--- STATED TASK ---
Render the material from the line with "Switch to the 系统清理 tab" to the line with "click(125, 50)" as a two-column CSV with the headers instruction and action. Each row should hold one instruction and the click that answers it, with every field in quotes, line breaks replaced by spaces, and the pictures left out.

--- TASK MATERIAL ---
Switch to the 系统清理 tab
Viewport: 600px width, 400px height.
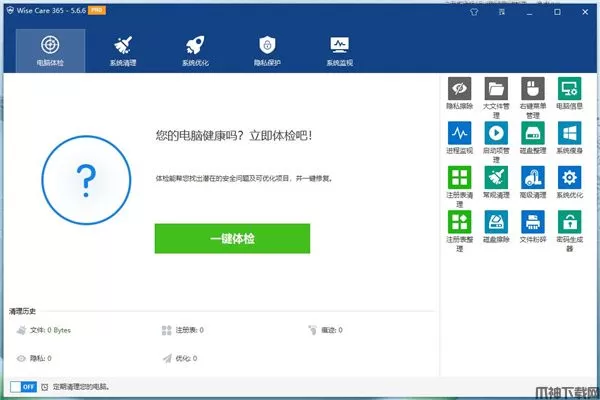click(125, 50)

--

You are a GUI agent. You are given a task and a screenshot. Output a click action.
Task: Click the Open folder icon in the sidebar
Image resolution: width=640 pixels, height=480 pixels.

==

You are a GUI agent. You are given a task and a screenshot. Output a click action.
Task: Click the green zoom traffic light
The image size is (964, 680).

--- TASK RESPONSE ---
instruction,action
"Switch to the 系统清理 tab Viewport: 600px width, 400px height.","click(125, 50)"